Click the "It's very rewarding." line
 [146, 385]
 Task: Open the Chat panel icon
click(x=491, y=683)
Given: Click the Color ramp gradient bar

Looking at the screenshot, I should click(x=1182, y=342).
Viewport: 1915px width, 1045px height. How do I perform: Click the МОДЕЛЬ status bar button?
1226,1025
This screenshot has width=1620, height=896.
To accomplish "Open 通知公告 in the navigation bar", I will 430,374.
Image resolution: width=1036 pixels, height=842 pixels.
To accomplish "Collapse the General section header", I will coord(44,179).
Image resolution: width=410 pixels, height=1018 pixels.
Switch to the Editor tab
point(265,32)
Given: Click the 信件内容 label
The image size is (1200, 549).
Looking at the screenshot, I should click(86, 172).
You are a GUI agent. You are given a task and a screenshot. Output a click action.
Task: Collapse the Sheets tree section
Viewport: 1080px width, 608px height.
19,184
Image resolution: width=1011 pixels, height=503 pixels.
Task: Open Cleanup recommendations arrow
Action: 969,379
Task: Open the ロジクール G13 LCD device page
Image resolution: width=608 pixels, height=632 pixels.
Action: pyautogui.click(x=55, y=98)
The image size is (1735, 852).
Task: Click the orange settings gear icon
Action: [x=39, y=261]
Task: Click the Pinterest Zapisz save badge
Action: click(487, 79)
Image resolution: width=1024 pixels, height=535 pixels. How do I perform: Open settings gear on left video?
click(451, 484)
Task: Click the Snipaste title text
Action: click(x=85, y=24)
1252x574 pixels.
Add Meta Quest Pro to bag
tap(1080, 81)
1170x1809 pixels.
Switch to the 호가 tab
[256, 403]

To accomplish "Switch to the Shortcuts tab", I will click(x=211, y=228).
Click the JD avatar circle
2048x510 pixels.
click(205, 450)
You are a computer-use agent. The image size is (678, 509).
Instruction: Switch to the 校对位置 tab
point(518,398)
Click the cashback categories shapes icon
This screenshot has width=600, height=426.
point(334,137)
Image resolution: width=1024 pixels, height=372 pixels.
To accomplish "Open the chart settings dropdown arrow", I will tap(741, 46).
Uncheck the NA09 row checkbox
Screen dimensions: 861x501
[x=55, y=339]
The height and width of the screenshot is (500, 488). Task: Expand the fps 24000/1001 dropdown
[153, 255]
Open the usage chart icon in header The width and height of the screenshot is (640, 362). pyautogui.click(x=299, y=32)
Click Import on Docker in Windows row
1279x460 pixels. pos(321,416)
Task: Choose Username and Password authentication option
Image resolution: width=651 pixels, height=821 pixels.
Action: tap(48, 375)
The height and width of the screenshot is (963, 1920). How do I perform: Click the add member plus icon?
----------------------------------------
* Assignment *
Reproduce the data in full. Nothing in it may be altered.

* Response to this exercise *
Click the "It's very rewarding." line
 [146, 385]
 Task: Open the Chat panel icon
click(x=491, y=683)
Given: Click the Color ramp gradient bar

Looking at the screenshot, I should click(x=1182, y=342).
Viewport: 1915px width, 1045px height. How do I perform: Click the МОДЕЛЬ status bar button?
1226,1025
This screenshot has width=1620, height=896.
To accomplish "Open 通知公告 in the navigation bar", I will 430,374.
Image resolution: width=1036 pixels, height=842 pixels.
To accomplish "Collapse the General section header", I will coord(44,179).
Image resolution: width=410 pixels, height=1018 pixels.
Switch to the Editor tab
point(265,32)
Given: Click the 信件内容 label
The image size is (1200, 549).
Looking at the screenshot, I should click(86, 172).
You are a GUI agent. You are given a task and a screenshot. Output a click action.
Task: Collapse the Sheets tree section
Viewport: 1080px width, 608px height.
19,184
Image resolution: width=1011 pixels, height=503 pixels.
Task: Open Cleanup recommendations arrow
Action: 969,379
Task: Open the ロジクール G13 LCD device page
Image resolution: width=608 pixels, height=632 pixels.
Action: pyautogui.click(x=55, y=98)
The image size is (1735, 852).
Task: Click the orange settings gear icon
Action: [x=39, y=261]
Task: Click the Pinterest Zapisz save badge
Action: click(487, 79)
Image resolution: width=1024 pixels, height=535 pixels. How do I perform: Open settings gear on left video?
click(451, 484)
Task: Click the Snipaste title text
Action: click(x=85, y=24)
1252x574 pixels.
Add Meta Quest Pro to bag
tap(1080, 81)
1170x1809 pixels.
Switch to the 호가 tab
[256, 403]

To accomplish "Switch to the Shortcuts tab", I will click(x=211, y=228).
Click the JD avatar circle
2048x510 pixels.
click(205, 450)
You are a computer-use agent. The image size is (678, 509).
Instruction: Switch to the 校对位置 tab
point(518,398)
Click the cashback categories shapes icon
This screenshot has width=600, height=426.
point(334,137)
Image resolution: width=1024 pixels, height=372 pixels.
To accomplish "Open the chart settings dropdown arrow", I will tap(741, 46).
Uncheck the NA09 row checkbox
Screen dimensions: 861x501
[x=55, y=339]
The height and width of the screenshot is (500, 488). Task: Expand the fps 24000/1001 dropdown
[153, 255]
Open the usage chart icon in header The width and height of the screenshot is (640, 362). pyautogui.click(x=299, y=32)
Click Import on Docker in Windows row
1279x460 pixels. pos(321,416)
Task: Choose Username and Password authentication option
Image resolution: width=651 pixels, height=821 pixels.
Action: tap(48, 375)
The height and width of the screenshot is (963, 1920). How do I perform: Click the add member plus icon?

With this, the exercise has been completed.